President Trump delighted in casting former national security adviser John Bolton as a hawk willing to bomb U.S. adversaries at almost any moment, positioning himself as the relative voice of reason.
Trump "can't stand people who try to moderate him but loves people who are stronger or harsher than him," former French Ambassador Gerard Araud told Washington Post journalists Carol Leonnig and Philip Rucker for their book, A Very Stable Genius: Donald J. Trump's Testing of America, which is out Tuesday. "He loves to be the moderator in the building," Araud said, repeating what he said a senior White House official once told him.

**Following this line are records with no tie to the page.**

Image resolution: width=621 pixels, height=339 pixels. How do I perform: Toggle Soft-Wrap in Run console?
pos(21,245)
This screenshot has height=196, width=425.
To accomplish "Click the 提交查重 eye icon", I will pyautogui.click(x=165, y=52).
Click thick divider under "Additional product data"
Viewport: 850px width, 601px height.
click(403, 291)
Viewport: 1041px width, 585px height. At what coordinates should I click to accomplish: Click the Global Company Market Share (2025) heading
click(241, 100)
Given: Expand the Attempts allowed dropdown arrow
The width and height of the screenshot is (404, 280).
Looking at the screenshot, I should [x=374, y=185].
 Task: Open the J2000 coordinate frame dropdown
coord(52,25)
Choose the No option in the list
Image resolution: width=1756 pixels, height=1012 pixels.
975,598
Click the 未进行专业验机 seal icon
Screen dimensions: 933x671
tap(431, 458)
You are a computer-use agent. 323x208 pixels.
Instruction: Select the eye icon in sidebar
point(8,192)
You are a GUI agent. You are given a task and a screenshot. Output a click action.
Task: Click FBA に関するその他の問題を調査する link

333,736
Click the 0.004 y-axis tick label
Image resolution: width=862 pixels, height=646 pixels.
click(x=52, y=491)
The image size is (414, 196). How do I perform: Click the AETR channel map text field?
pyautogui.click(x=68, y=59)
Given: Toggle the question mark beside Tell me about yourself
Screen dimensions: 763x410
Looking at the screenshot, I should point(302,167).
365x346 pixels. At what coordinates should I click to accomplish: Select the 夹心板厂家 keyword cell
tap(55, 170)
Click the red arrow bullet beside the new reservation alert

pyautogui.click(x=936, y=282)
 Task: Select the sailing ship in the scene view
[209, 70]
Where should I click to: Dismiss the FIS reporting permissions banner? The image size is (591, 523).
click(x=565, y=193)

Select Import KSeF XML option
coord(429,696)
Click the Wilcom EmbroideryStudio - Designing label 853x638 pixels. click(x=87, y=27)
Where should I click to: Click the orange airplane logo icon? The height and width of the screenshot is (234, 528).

In meetings with foreign leaders, Trump would say something akin to: "I've got hawks, and I've got doves. Bolton will just bomb you. He'll turn your country into a parking lot. That's just how he is."
Bolton's hawkish tendencies and mastery of government minutiae made him a fearsome force, and he worked to consolidate his power within the administration by hiring foot soldiers loyal to his views.
Where his predecessor, Gen. H.R. McMaster, 67, looked to guide the president through an impartial lens, Bolton leveled his foreign policy doctrine directly and viewed his role as shaping the president's policy. A "lone wolf" who would spend all day reading in his office, he resisted any disturbances to his routine.
Bolton has offered to testify in the Senate impeachment trial, but the White House is likely to block him if he is called.